The knownp() function referred to in reduce() is a semipredicate returning
the reason its arguments are known to be equivalent, or false if they
aren't known to be equivalent.

reduce() is called repeatedly on the set of equivalences.  If it fails to
reduce any to simpler forms, the next phase involves using existing
commutative pairs to derive new equivalences, taking advantage of the
interchangeability of the commutative pairs.  This function uses string
eval to create a function which does the interchanging:

        sub make_mangle_sub {
          my @twoletterequivs = grep(5==length, keys %known);
          my @twoletterswaps = sort map { split('='); } @twoletterequivs;
          my %lettercommutes=();

          for my $letter ('a'..'z') {
            my @swaps = grep /^$letter/, @twoletterswaps;
            if (@swaps) {
              $lettercommutes{$letter} =
                  join('', sort map { substr($_,1) } @swaps);
            }
          }

          my @letters_to_swap = sort {length($lettercommutes{$a}) <=>
                                        length($lettercommutes{$b}) or
                                          $a cmp $b} keys %lettercommutes;

          my $mangle_sub_text = "sub { my \$fact = shift;\n";
          for my $letter (@letters_to_swap) {
            my $otherlet = $lettercommutes{$letter};
            $mangle_sub_text .= "\$fact =~ s/([$otherlet]+)($letter+)/\$2\$1/g;\n";
          }
          $mangle_sub_text .= "\$fact = join('=', sort split(/=/,\$fact));\n";
          $mangle_sub_text .= '$fact; }';

          eval ($mangle_sub_text);
        }

If applying the 'mangling' function to each equivalence fails to produce
any new facts, then all derivable equivalences have been found.  At this
point, any letters which commute with all other letters are in the center.

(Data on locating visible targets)
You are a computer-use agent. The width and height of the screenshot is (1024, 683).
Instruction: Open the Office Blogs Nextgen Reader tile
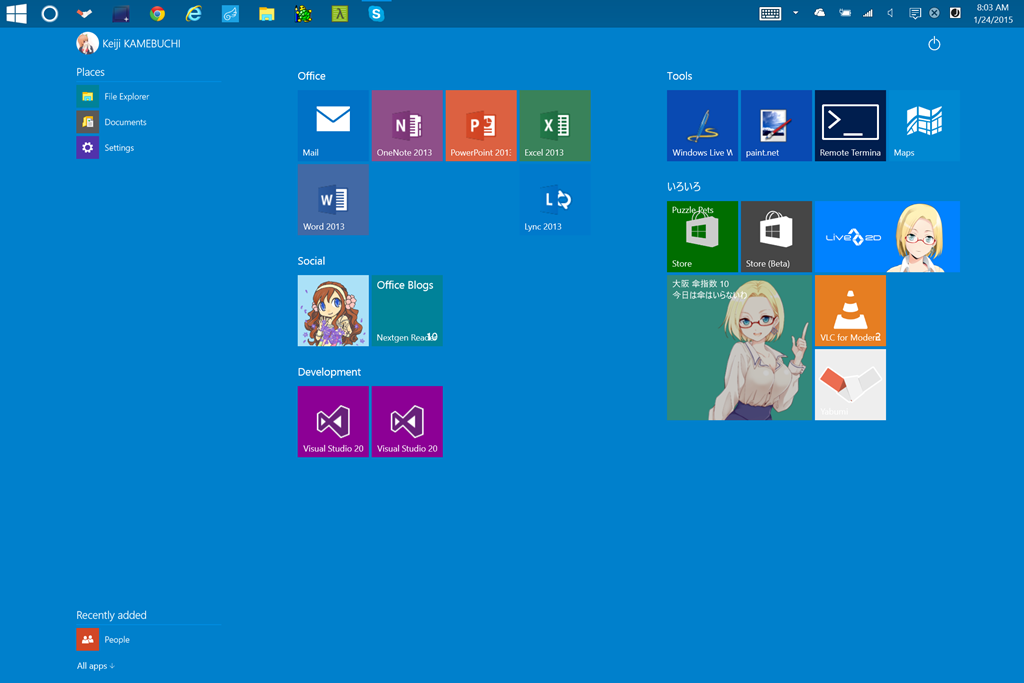(407, 311)
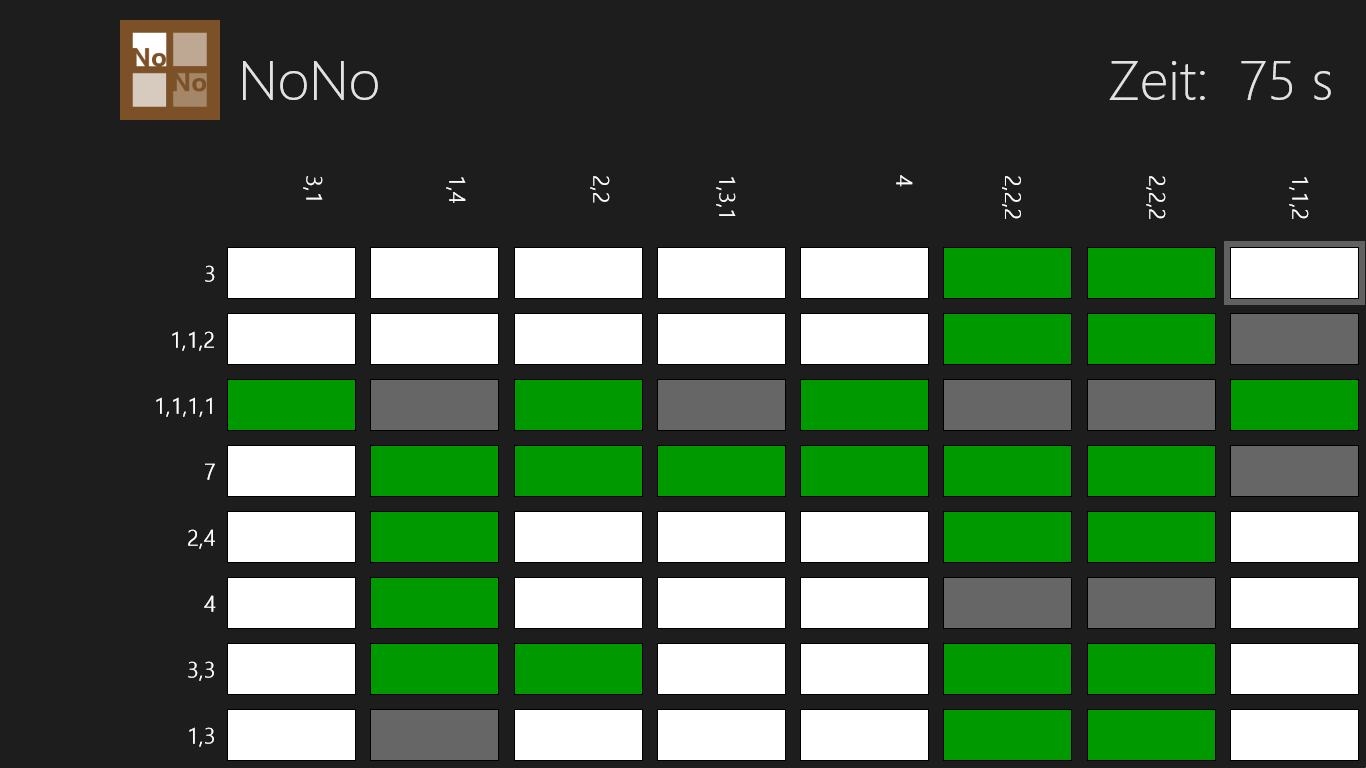Click gray cell in row 1,1,1,1, column 1,3,1

tap(721, 405)
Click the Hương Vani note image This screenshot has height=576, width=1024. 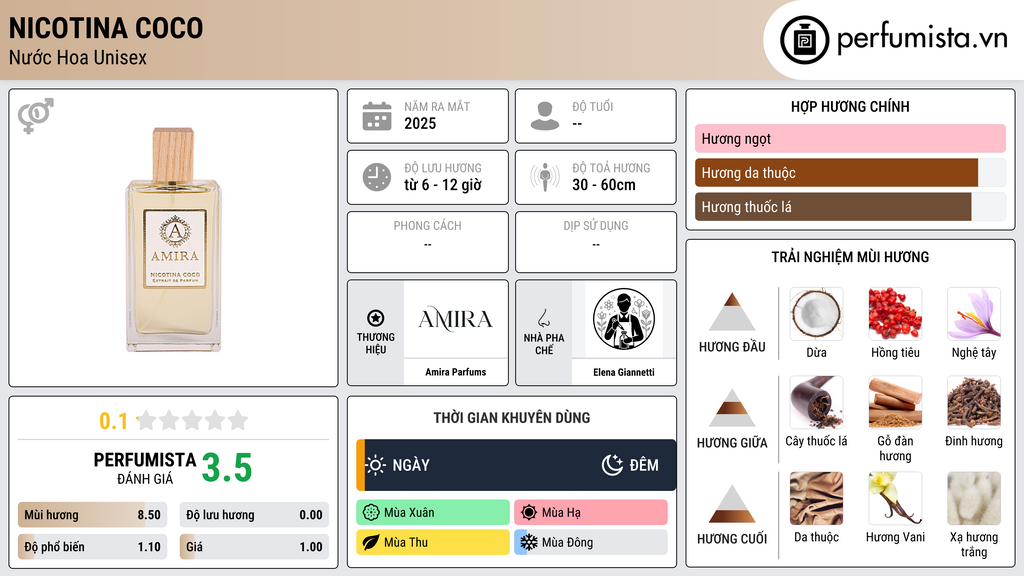[x=895, y=498]

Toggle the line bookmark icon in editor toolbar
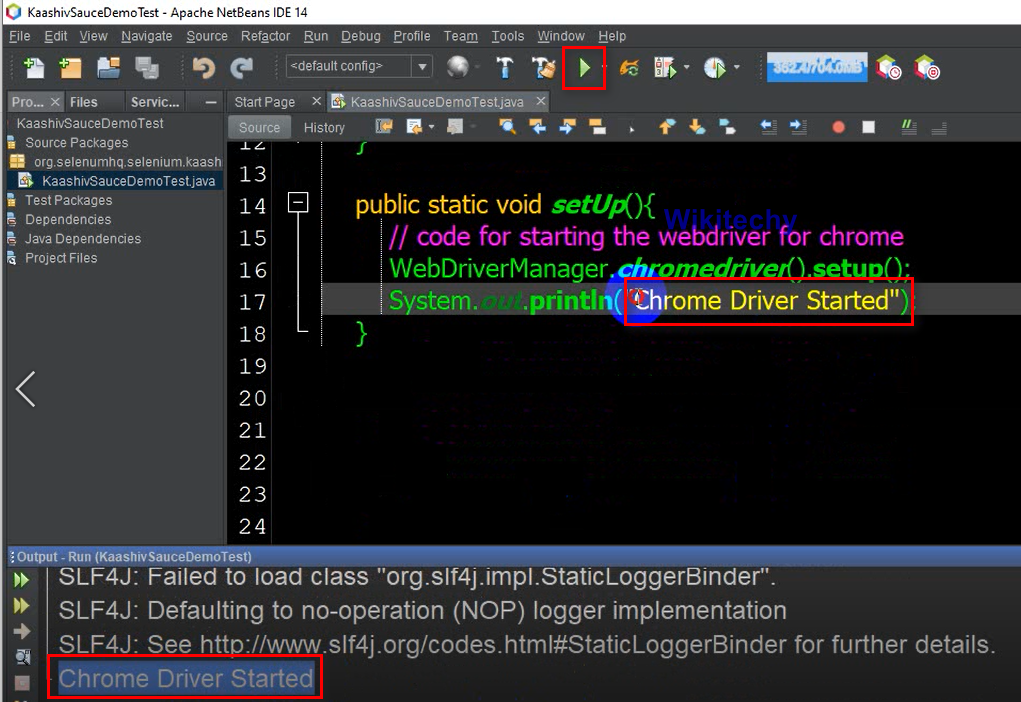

• REQUIREMENTS:
a) In the equivalences passage, what does the knownp() function return when its arguments aren't known to be equivalent?
b) Rewrite the equivalences passage starting with "If applying the" and going on through "in the center.", putting "middle" in place of "center".

• TASK SOLUTIONS:
a) It returns false.

b)
If applying the 'mangling' function to each equivalence fails to produce
any new facts, then all derivable equivalences have been found.  At this
point, any letters which commute with all other letters are in the middle.